脳内会議とは、漫画的表現の一つである。
概説
人間、生きていると思いがけない場面で苦悩することがある。
そんなときに人は、自身の思考回路を全回転させ、様々な知恵を絞ろうとする。
これを擬人化し、表現したものこそ「脳内会議」である。
会議の風景
基本的には「思考する当人が複数人に分身して議題を論議し合う」というもの。
大抵は背景もない殺風景な空間で行われ、場合によっては椅子も机もなく、立ったままかその場で座っているかして、会議は進行していく。
会議の動向
そもそも参加者を脳内で増やしたところで、発想元は多重人格者でもない限り一人の人間なので、大抵「あぁでもない」「こうでもない」と揉める風景が描写されているうちに、現実世界で事態が進行し、議題の解決が追い付かないのがよくあるパターンである。
会議の円滑な進行
かといって脳内会議が妙に円滑に回り出すと、それはそれで一種の負けフラグである。
先ほども言ったように、会議に参加しているのはあくまで“思考する当人の分身”たちなので、思考者当人と趣味・嗜好・思考傾向はほぼ同一だ。
特に思考がまとめ切れずいよいよ行き詰まってくると、「如何にも妙案に思える発想」に脳内議員達が群がり、大して熟考もせずに可決されてしまい、凡そ碌な事態にならない。
主な脳内会議の実行者および実行シーン
- 花中島マサル
- 『セクシーコマンドー外伝 すごいよ!!マサルさん』の主人公の秘儀「マサル会議」。開始されると複数人のマサルがちょっとした小話合戦が始まり、フィナーレには607人で飴の摑み取り大会を催すというカオス空間。
- アンヌ・リトシュタイン
- 『ティアムーン帝国物語』の登場人物。主人公の専属メイド。重要だと感じた事案を熟慮する際、脳内にデフォルトされた自分が8人出現し、軽いノリで短時間議論して結論を出すというアニメオリジナル演出が数回あった。なお、脳内会議をする自分達はアニメのOPにも登場している。

## 提示課題 1
脳内会議に関する文章から、「そんなときに人は、自身の思考回路を全回転させ、様々な知恵を絞ろうとする。」を含む語句で書き始め、「かといって脳内会議が妙に円滑に回り出すと、それはそれで一種の負けフラグである。」の後で止める範囲を、一字も変えずに書き写してください。
## 提示課題 2
脳内会議に関する文章を、最後の文の後から書き進めてください。
この後に続く記録は、脳内会議に関する文章とは別の出典から取られたものです。

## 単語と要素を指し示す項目
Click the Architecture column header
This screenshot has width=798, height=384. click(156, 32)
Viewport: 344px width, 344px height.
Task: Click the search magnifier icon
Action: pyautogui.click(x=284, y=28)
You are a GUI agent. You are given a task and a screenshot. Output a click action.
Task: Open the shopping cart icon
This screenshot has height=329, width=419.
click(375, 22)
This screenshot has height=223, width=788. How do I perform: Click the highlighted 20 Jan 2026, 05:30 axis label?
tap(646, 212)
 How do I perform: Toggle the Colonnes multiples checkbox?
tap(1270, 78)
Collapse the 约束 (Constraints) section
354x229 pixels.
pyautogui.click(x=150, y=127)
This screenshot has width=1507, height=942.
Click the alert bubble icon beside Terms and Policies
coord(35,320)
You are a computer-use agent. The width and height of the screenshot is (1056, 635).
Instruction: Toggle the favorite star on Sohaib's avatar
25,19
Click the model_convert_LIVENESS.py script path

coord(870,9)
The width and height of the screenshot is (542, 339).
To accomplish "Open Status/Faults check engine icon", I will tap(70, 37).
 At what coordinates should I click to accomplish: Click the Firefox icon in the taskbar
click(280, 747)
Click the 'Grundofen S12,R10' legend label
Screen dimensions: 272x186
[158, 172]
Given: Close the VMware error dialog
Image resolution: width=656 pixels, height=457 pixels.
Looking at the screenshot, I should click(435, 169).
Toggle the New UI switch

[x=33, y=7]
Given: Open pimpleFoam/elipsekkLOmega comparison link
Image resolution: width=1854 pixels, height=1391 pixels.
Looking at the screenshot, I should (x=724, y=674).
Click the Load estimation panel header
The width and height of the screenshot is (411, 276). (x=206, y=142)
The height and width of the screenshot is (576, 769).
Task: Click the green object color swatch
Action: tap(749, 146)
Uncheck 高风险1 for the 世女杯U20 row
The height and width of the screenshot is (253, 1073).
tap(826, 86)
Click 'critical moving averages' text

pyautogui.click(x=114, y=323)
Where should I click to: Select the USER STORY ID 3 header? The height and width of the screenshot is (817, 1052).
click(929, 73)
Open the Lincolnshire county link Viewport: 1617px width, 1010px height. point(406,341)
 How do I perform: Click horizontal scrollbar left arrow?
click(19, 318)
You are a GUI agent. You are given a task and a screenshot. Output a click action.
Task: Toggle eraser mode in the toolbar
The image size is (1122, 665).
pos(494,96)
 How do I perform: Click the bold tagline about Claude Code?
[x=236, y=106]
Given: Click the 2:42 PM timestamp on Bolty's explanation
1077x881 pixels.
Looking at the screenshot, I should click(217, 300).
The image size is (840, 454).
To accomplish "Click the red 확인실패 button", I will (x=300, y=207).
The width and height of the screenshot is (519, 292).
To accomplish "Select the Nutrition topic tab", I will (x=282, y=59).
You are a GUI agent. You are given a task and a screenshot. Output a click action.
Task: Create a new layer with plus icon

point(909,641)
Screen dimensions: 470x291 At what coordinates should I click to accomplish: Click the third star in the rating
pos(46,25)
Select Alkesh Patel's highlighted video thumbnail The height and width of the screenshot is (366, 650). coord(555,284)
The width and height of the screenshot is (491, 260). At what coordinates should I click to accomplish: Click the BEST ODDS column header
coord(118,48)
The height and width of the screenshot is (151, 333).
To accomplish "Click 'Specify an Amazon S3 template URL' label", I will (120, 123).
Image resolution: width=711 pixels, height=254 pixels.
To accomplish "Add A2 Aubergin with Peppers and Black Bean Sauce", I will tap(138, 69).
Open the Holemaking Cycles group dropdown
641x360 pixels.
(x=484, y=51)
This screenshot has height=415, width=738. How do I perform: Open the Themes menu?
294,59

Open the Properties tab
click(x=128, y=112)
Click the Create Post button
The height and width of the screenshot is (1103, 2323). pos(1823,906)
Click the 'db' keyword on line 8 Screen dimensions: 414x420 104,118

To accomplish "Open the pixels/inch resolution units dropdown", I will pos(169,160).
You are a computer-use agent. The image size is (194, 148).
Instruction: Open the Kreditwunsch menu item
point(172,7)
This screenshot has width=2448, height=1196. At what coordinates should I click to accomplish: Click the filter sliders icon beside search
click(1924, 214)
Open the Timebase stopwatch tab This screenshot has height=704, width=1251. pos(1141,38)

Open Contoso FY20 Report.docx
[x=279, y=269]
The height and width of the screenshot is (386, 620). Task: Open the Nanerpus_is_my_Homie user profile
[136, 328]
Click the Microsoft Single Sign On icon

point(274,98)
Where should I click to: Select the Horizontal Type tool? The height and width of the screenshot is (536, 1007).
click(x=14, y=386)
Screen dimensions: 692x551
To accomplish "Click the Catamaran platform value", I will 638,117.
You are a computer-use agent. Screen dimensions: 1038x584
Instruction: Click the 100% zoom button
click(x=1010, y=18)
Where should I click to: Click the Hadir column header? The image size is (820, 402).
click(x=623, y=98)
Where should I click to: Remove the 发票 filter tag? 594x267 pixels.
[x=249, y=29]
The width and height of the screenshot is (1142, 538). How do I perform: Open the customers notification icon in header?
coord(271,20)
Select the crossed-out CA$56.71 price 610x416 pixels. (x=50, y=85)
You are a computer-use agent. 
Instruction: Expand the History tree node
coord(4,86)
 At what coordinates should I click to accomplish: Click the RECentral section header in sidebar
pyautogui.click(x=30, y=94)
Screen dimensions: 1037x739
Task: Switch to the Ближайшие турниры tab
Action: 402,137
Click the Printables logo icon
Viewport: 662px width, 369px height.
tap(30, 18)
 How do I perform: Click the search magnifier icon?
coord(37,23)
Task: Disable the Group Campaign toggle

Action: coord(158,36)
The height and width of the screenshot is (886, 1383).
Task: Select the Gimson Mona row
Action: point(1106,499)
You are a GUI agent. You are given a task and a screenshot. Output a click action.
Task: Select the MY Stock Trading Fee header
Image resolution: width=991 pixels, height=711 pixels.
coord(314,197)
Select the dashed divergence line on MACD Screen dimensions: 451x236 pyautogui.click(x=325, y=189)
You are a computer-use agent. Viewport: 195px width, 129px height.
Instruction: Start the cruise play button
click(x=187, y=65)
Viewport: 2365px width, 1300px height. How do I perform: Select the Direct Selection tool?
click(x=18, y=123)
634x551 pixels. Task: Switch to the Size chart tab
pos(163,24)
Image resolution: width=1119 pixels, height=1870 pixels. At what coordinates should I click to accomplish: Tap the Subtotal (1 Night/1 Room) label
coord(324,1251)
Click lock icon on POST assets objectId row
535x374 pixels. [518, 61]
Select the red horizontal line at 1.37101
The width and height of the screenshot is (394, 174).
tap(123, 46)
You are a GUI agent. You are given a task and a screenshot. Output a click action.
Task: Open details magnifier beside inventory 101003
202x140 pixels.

## 演習の回答 1
そんなときに人は、自身の思考回路を全回転させ、様々な知恵を絞ろうとする。
これを擬人化し、表現したものこそ「脳内会議」である。
会議の風景
基本的には「思考する当人が複数人に分身して議題を論議し合う」というもの。
大抵は背景もない殺風景な空間で行われ、場合によっては椅子も机もなく、立ったままかその場で座っているかして、会議は進行していく。
会議の動向
そもそも参加者を脳内で増やしたところで、発想元は多重人格者でもない限り一人の人間なので、大抵「あぁでもない」「こうでもない」と揉める風景が描写されているうちに、現実世界で事態が進行し、議題の解決が追い付かないのがよくあるパターンである。
会議の円滑な進行
かといって脳内会議が妙に円滑に回り出すと、それはそれで一種の負けフラグである。

## 演習の回答 2
- うまる会議
- 『干物妹!うまるちゃん』のアニメOPに登場するシーン。脳内会議の一種だが、まったく会議していない。
- 大槻班長
- 『カイジ』シリーズのスピンオフ『1日外出録ハンチョウ』の主人公。脳内では大槻長の下、無意識に様々な国の扮装をした大槻達を集めグルメ首脳会談「大槻脳内サミット」を開催し、その日の食事はどの国の料理にするかを決めている。採用回数の多い日本大槻や中華大槻、フランス大槻やトルコ大槻、スペイン大槻、タイ大槻、採用回数は少なくとも存在感のあるアメリカ大槻等がいるが、イギリス大槻は採用数ゼロであり(本体である大槻がイギリス料理をフィッシュアンドチップスしか知らないためだと思われる)扱いが悪い。そして何処の国だが分からない少年大槻が現れるが、本体の大槻に料理の知識が付いてブルガリア大槻に任命された。
- 時たま中国大槻が分裂し、その日に食べる中華料理を決める「大中華喰台祭」が開催される。北京、広東、四川、江蘇、薬膳、飲茶など多岐に渡り、大槻が中華料理に関する新たな知識を得るたびに分裂する数も増える。
- 会議のメンバーのほかにも大槻を若いOLにしたような姿で「女子な部分」を司る女子大槻、会議場を制圧し深夜にコンビニ飯を食わせる集団コンビニ大槻が存在している。
- 特定の食(肉、スイーツ、激辛など)への欲望の化身として禍々しい怪物の姿をした邪神が存在する。邪神は脳内大槻と違いある種のイマジナリーフレンドのようなものとして大槻自身にも認知され会話もしている。
- カタリナファイブ
- 『乙女ゲームの破滅フラグしかない悪役令嬢に転生してしまった…』の主人公カタリナ・クラエスの脳内会議メンバー。各員の役割やキャラがしっかり決まっており、上に比べればしっかり会議しているが、呼ぶ側も飛ばれる側も同一人物なので名前がゲシュタルト崩壊しがち。
- 四宮かぐや
- 『かぐや様は告らせたい』の主人公でありメインヒロイン。極度のストレスで人格分離を起こしており、パニックに陥ると「脳内法廷」と呼ばれる思考空間で分離人格による緊急会議が始まる。
- 邪神ちゃん
- 『邪神ちゃんドロップキック』の主人公でありメインヒロイン。ある日の夕食のメニューをカレー、ハヤシライス、ビーフシチューの3つから選ぶ時、脳内ではオリジンの他に、コマンダー、ファイター、ジーニアス、SJ(スーパージャイアント)、エスプ達が協議した結果、ハヤシライスに決定した。
- ボーボボ
- 『ボボボーボ・ボーボボ』の主人公。連載開始前の読み切り版の第3話「ボーボボと首領パッチ」にて、土下座して許しを請う毛狩り隊Fブロック隊長キラリンの処遇を巡って脳内会議を行った。その規模は異常で、裁判長役を務めるボーボボを取り囲むようにスタジアム型のテーブルが何列も設置され、番号の付いた座席(103と206が確認可能)に大量のボーボボ達が座っている。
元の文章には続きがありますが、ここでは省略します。